TASK LIST>
1. Decide whether each statement agrees with the in-context learning text below. For each one, answer yes or no and quote the words of the text that settle it.
(a) In the GPT-3 table, WebQuestions reaches 41.5% in the few-shot setting.
(b) The 350M model shows a strong ICL benefit.
(c) Xie et al. treat the k demonstrations as Bayesian evidence that updates a prior.
2. Please reproduce word for word the part of the in-context learning text below, starting with "How In-Context Learning" and going on through "et al., 2020)".

DOCUMENT TEXT>
How In-Context Learning Works
A k-shot ICL prompt provides k labeled examples followed by the test input:
Input: The food was delicious. → Sentiment: Positive
Input: The service was terrible. → Sentiment: Negative
Input: The room was clean. → Sentiment: [MODEL PREDICTS]
The model generates predictions conditioned on all preceding context, using attention over the examples to identify the task structure and expected output format.
GPT-3 ICL Performance (Brown et al., 2020)
| Task | 0-shot | 1-shot | Few-shot | Fine-tuned SOTA |
|---|---|---|---|---|
| TriviaQA | 64.3% | 68.0% | 71.2% | ~75% |
| WebQuestions | 14.4% | 25.3% | 41.5% | 41.7% |
| CoQA (F1) | 81.5% | 84.0% | 85.0% | ~90% |
| SuperGLUE | ~71 | ~75 | 79.3 | 88.9 |
Scaling and ICL Ability
| Model Size | SuperGLUE (few-shot) | ICL Benefit |
|---|---|---|
| 350M | ~52 | Minimal |
| 1.3B | ~58 | Small |
| 6.7B | ~66 | Moderate |
| 13B | ~69 | Clear |
| 175B | 79.3 | Strong |
The Bayesian Interpretation (Xie et al., 2021)
Xie et al. model ICL as implicit Bayesian inference:
- Pre-trained LM has prior P(concept) over task concepts from training data structure
- k demonstrations are Bayesian evidence updating this prior: P(concept | demos)

DATASET EXCERPTS>
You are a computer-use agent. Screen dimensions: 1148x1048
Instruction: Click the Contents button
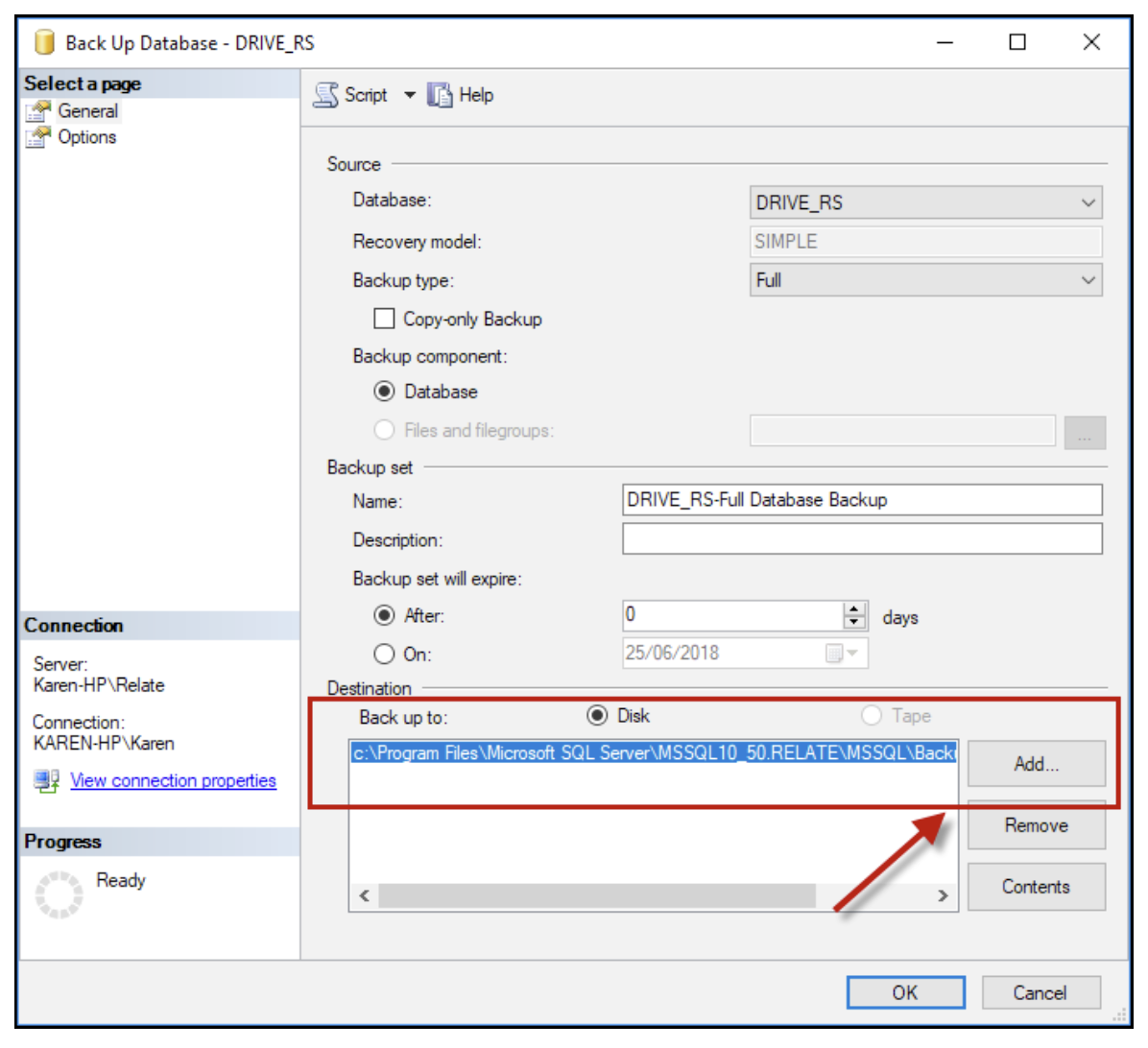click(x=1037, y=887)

---

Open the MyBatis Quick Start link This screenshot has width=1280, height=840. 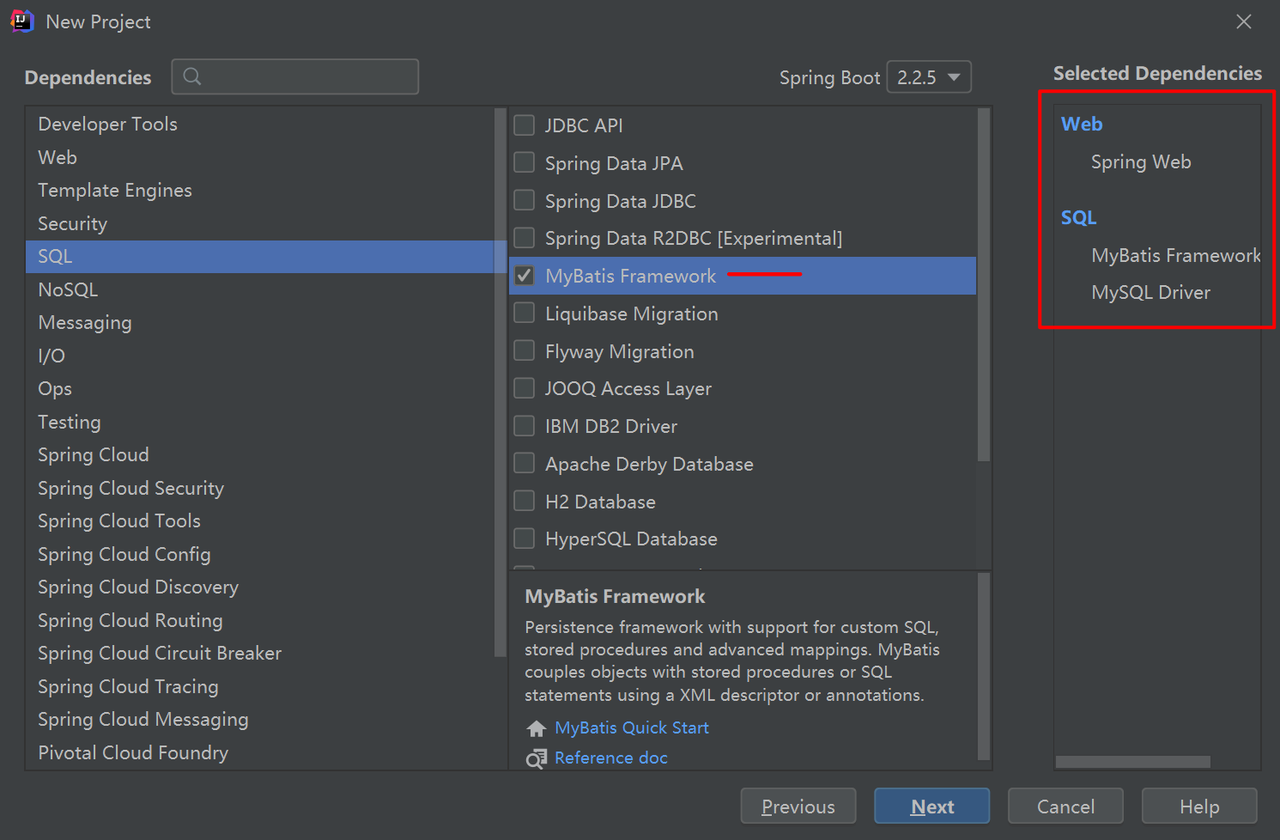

...

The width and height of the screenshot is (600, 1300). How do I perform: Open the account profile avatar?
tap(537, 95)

WRITTEN ANSWERS>
1.
(a) Yes: "| WebQuestions | 14.4% | 25.3% | 41.5% | 41.7% |"
(b) No: "| 350M | ~52 | Minimal |"
(c) Yes: "k demonstrations are Bayesian evidence updating this prior"

2.
How In-Context Learning Works
A k-shot ICL prompt provides k labeled examples followed by the test input:
Input: The food was delicious. → Sentiment: Positive
Input: The service was terrible. → Sentiment: Negative
Input: The room was clean. → Sentiment: [MODEL PREDICTS]
The model generates predictions conditioned on all preceding context, using attention over the examples to identify the task structure and expected output format.
GPT-3 ICL Performance (Brown et al., 2020)